Im Vorjahr hat sich der Wirtschaftsminister erfolgreich dafür eingesetzt, dass umstrittene Passagen zu den Investorenschiedsgerichten nachgebessert werden. Auch dies macht nicht nur aus Gabriels Sicht Ceta viel besser als TTIP – dieses hoch umstrittene Abkommen zwischen den USA und der EU ist noch immer nicht zu Ende verhandelt, die amerikanische Seite stellt harte, kaum erfüllbare Bedingungen. TTIP ist aus Sicht Gabriels längst tot. Ceta aber will er retten.

Gabriel kämpft, zweimal gleich tritt er vor den Genossen ans Mikrofon. Vergangene Woche ist er noch extra nach Kanada geflogen, um sich vom kanadischen Premier Justin Trudeau die Bereitschaft zu nachträglichen Klarstellungen des Vertragstextes zusichern zu lassen. Handelsministerin Chrystia Freeland ist umgekehrt eigens nach Wolfsburg gekommen, um den Genossen in einer halbstündigen Rede diese Zusage persönlich zu überbringen. Das ist die Brücke, mit der Gabriel und die SPD-Führung die Mehrheit für Ceta erreichen. Kurz vor dem Konvent legt Gabriel noch einmal nach, mit dem Vormann der SPD-Linken im Bundestag, Matthias Miersch, und dem SPD-Europa-Politiker Bernd Lange hat er einen weiteren Kompromiss ausgehandelt: Das EU-Parlament solle „einen ausführlichen Anhörungsprozess mit den nationalen Parlamenten und der Zivilgesellschaft“ starten, noch bevor über die vorläufige Anwendbarkeit des Abkommens entschieden werde.

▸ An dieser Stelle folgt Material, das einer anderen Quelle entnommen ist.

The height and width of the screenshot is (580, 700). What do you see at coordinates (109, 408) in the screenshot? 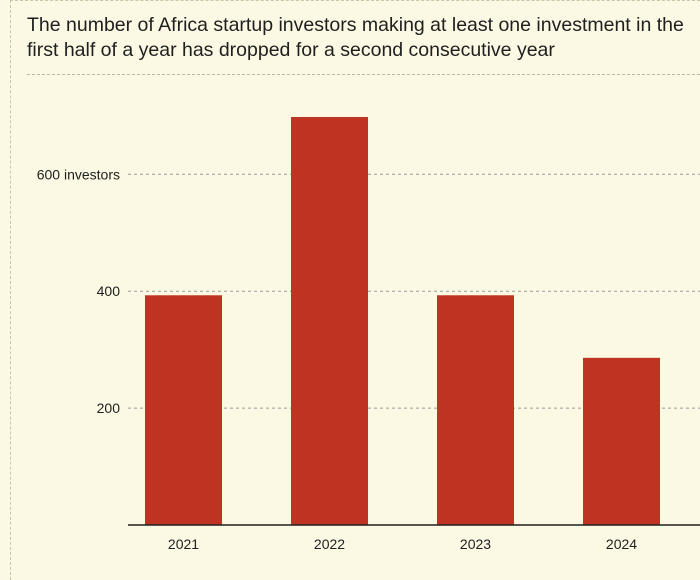
I see `y-tick-label: 200` at bounding box center [109, 408].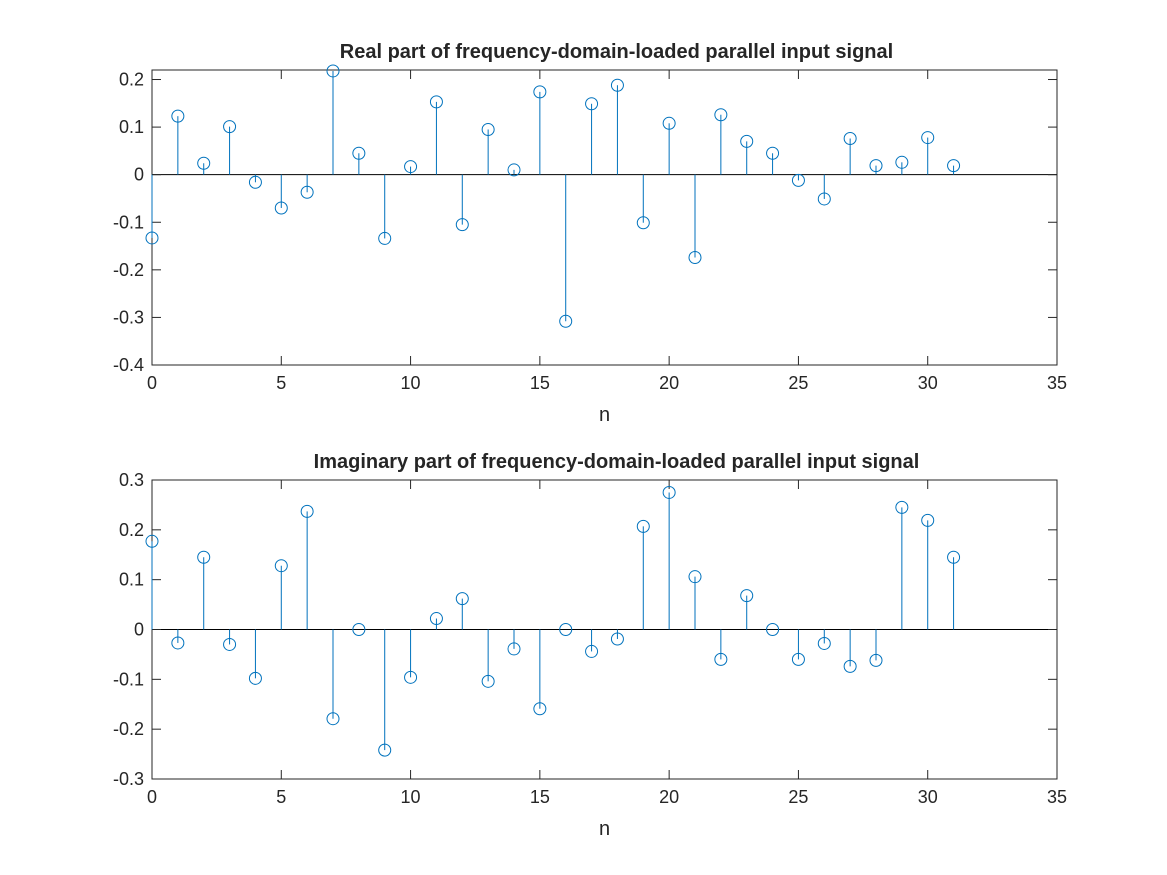  Describe the element at coordinates (132, 480) in the screenshot. I see `y-tick-label: 0.3` at that location.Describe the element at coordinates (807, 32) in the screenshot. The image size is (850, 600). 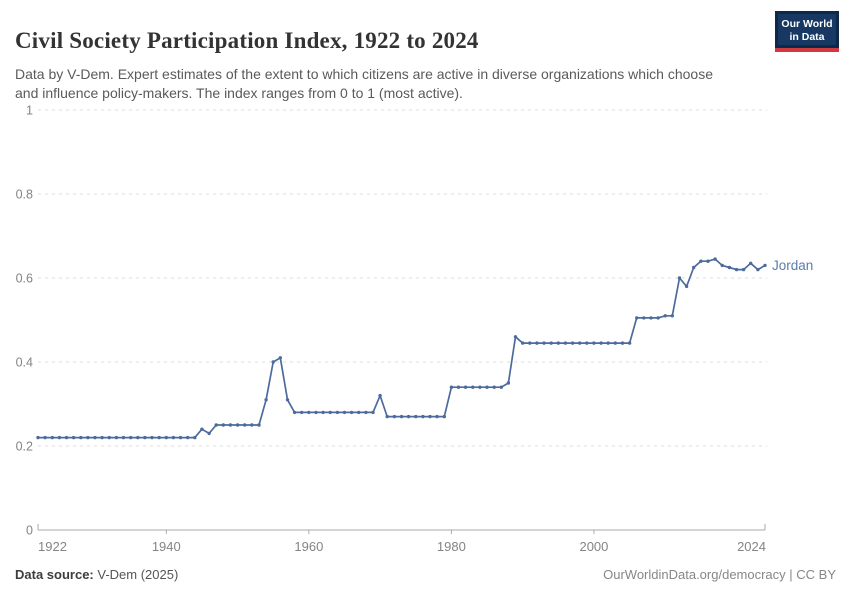
I see `owid-logo: Our World in Data` at that location.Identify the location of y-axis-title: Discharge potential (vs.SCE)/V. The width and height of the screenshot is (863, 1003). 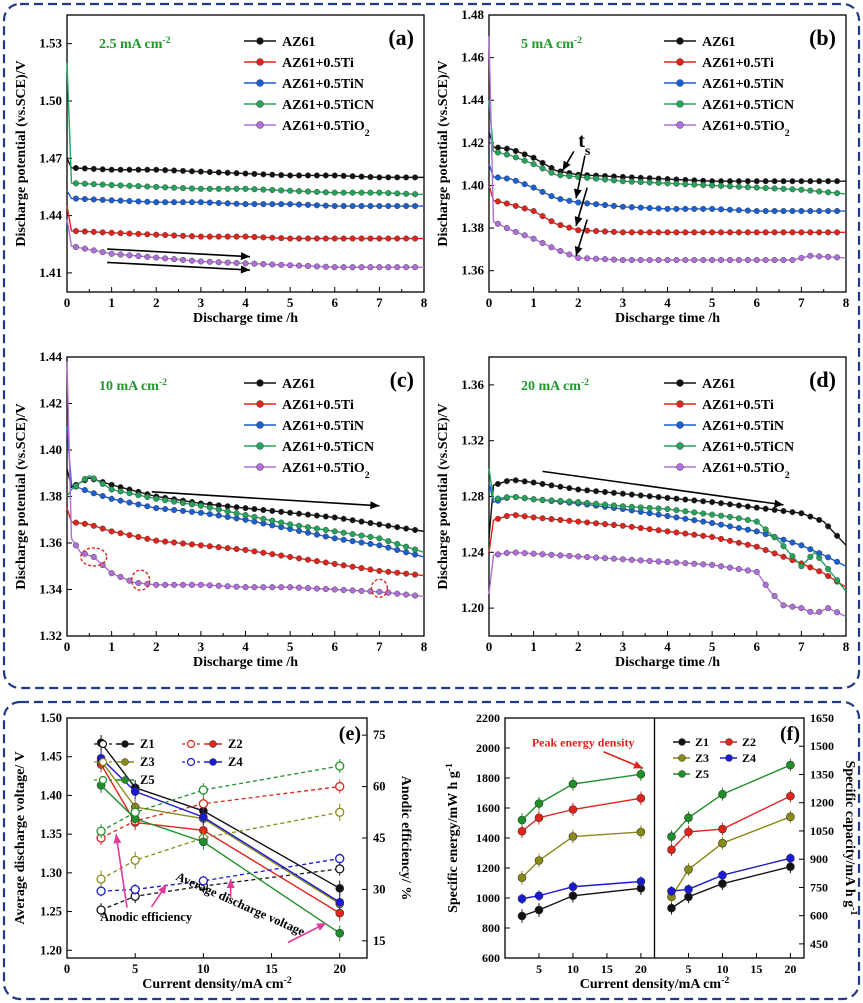
(22, 496). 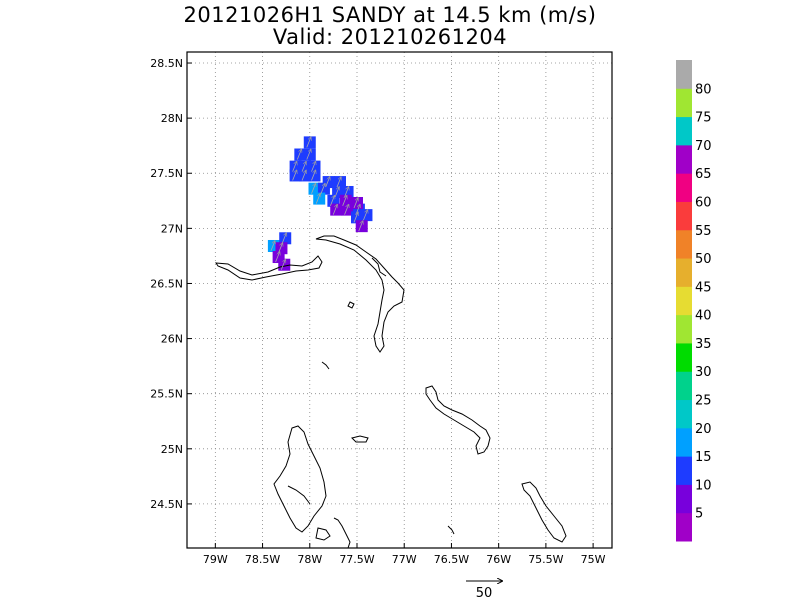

Doch immerhin ein Drittel der Delegierten lässt sich auch davon nicht überzeugen. „Es ist unrealistisch, erst mit Ja zu votieren, gleichzeitig aber Nachbesserungen und Prüfungen zu fordern“, sagt Hilde Mattheis, Chefin des Demokratischen Forums von SPD-Linken. Aber die Mehrheit steht schließlich. Gabriel behauptet, er habe nie daran gezweifelt. Aber er erzählt auch, dass ihm die Kanzlerin am Sonntag noch „viel Erfolg“ für den Konvent gewünscht habe.

Dabei wissen beide, was jetzt folgt: Ende des Monats sollen SPD-Arbeitsgruppen ihre Vorschläge für Eckpunkte des Programms vorlegen, die dann bei einem Modernisierungsprogramm Ende Oktober vorgestellt werden sollen. Anfang 2017 wird der Vorsitzende dann offiziell den Hut in den Ring werfen.

Sigmar Gabriel sei entschlossen, Bundeskanzlerin Angela Merkel herauszufordern, erklärt ein Vertrauter: Die Kandidatur sei längst nicht mehr aussichtslos, das zeige die aktuelle Schwäche der Kanzlerin.